Washington DC real estate statistics and trends for 2023

WASHINGTON, DC – This article will look at current real estate trends in Washington, DC. We will see rents outpace home value appreciation, downtown condo sales are on the rise, and the office and retail real estate sectors are recovering.


Rents outpace home value appreciation

While Washington, DC is still one of the best places to invest in real estate, there is a shift in the real estate investing community. Many investors are turning to rental properties rather than flipping homes. This is partly due to relatively low interest rates, which can offset higher acquisition costs and help increase monthly cash flow.


Although the Washington, DC housing market has been slow to rebound in recent years, it is still a viable market that meets the needs of households of all incomes. The median price of a home on the market today is $708,135.

Downtown condo sales are on the rise

The district’s government sector and a large number of biotechnology companies in the suburbs are driving growth in the area. Additionally, Amazon HQ2 is under construction and should help the local economy. However, the current infrastructure is not yet fully developed and needs to be upgraded.


However, there are also other factors that are holding back downtown DC real estate. A number of companies are adopting hybrid and remote work policies. This suggests that banking on pre-pandemic desktop levels may not be as reliable as it once was. As a result, some city leaders are trying to attract new businesses, schools, and people to the area. By doing so, they hope to make downtown a destination to live, work and play.

The commercial real estate sector is recovering

The commercial real estate sector in Washington, DC is slowly recovering from the decline seen earlier this decade. As the downtown DC market struggles with a decrease in foot traffic, mixed-use areas are recovering faster. This is partly because mixed-use areas have a higher concentration of residential tenants. The first quarter of 2021 saw increased uptake in the mixed-use submarket. Despite this, the office-dense submarkets again accounted for the negative absorption rate for the quarter.


The multifamily market in DC is expected to continue its recovery.

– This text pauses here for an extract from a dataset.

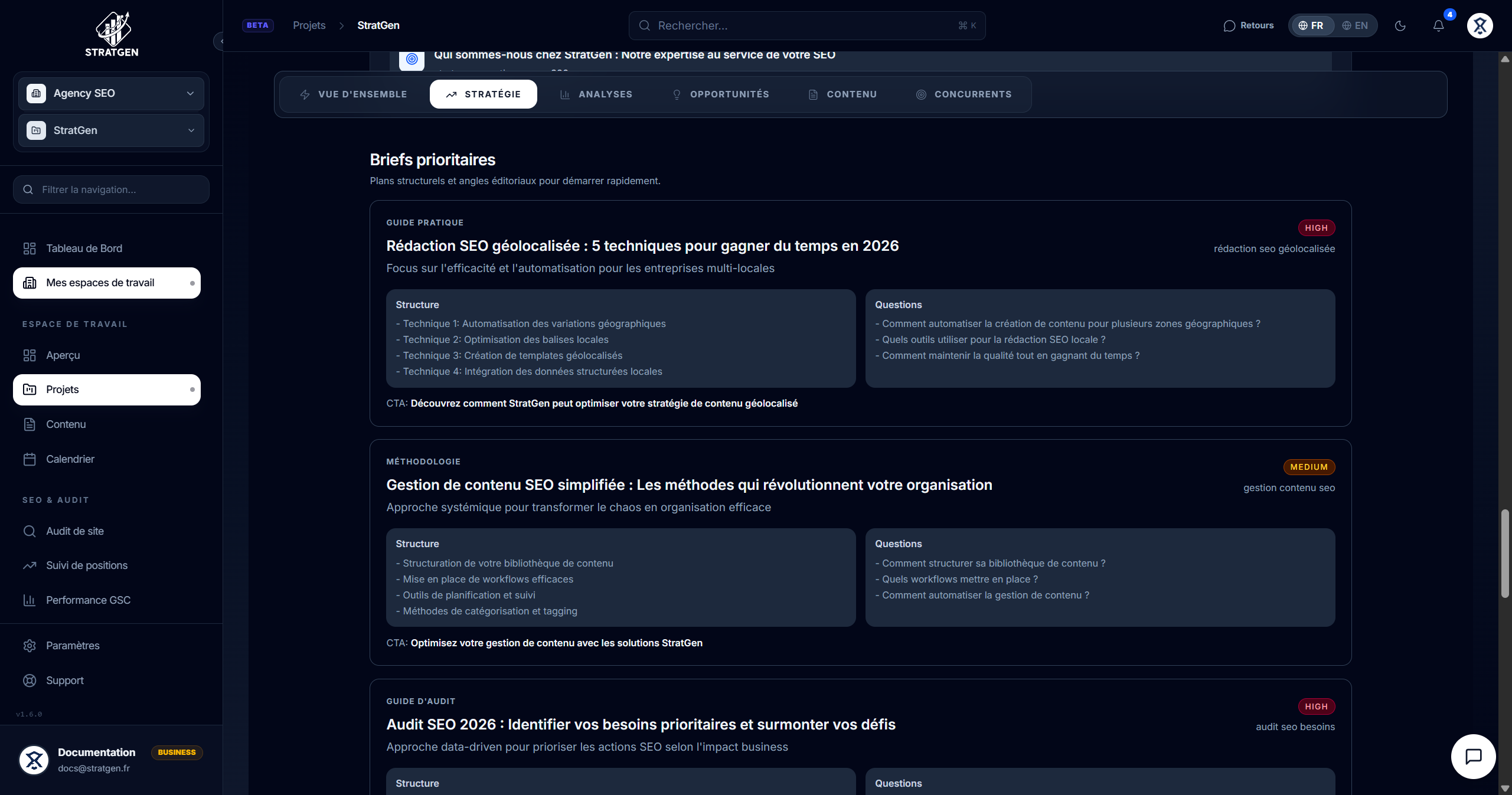
Task: Switch language to EN
Action: (1355, 25)
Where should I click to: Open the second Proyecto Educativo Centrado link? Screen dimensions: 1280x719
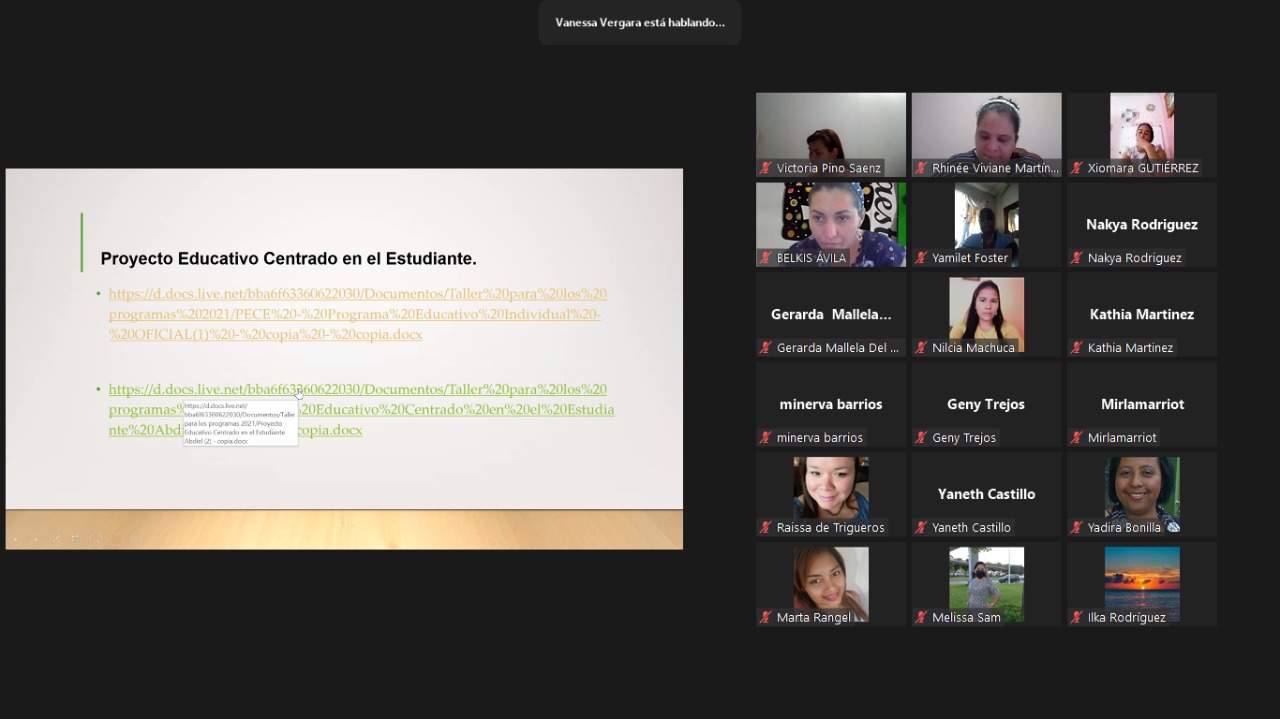tap(361, 410)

However, hotel valuations are expected to remain volatile during the recovery. Many factors affect the overall market. Supply chain shortages and rising construction costs will continue to affect the market. Rising interest rates and increasing labor shortages are also expected to impact the market. Additionally, the mayor’s office has prioritized supporting declining areas and increasing housing affordability.

The office sector is recovering

The office sector is recovering in the District, albeit slowly. Its availability rate is at an all time high, 15%, according to Colliers International. This figure does not include employees who do not show up for work. The city is also celebrating the first anniversary of COVID next month. Most Manhattan offices are vacant most of the day. And because the COVID rollout is still on a shaky footing, it’s likely to stay that way for some time.

The office sector in Washington, DC has suffered in recent years from declining demand and a spike in vacancy, which is tipping the momentum against landlords. Despite this, experts see signs of recovery. New Q1 reports show that office absorption has declined slightly in the DC metro area and mixed-use submarkets have begun to recover.

Office occupancy rates approach pre-pandemic levels

The office market has recently shown signs of stabilization, with stable rental and construction activity in the First District. However, when the outlook for the future deteriorated, rental activity fell sharply. With more clarity in the market, office tenants have approached their rental decisions with more confidence. Although changes in office space needs have varied by neighborhood, overall occupancy rates have been below pre-pandemic levels in city centers.

Long-term rental properties are becoming more popular

As the millennial population grows, the rental market is expected to see a continued upward trend. The third quarter of 2019 saw multifamily transaction dollar volume growth of 9%. The Harvard Rental Market Report includes a range of statistics but no Covid-19 era data. Despite the positive trend, the increase in housing demand will not prevent prices from rising.

Rents in Washington DC rose 1.1% over the past month and 5.7% from the same period last year. The median rent in DC now stands at $1,838 for a one-bedroom apartment and $1,816 for a two-bedroom apartment. However, the growth rate is below the national average of 10.0%.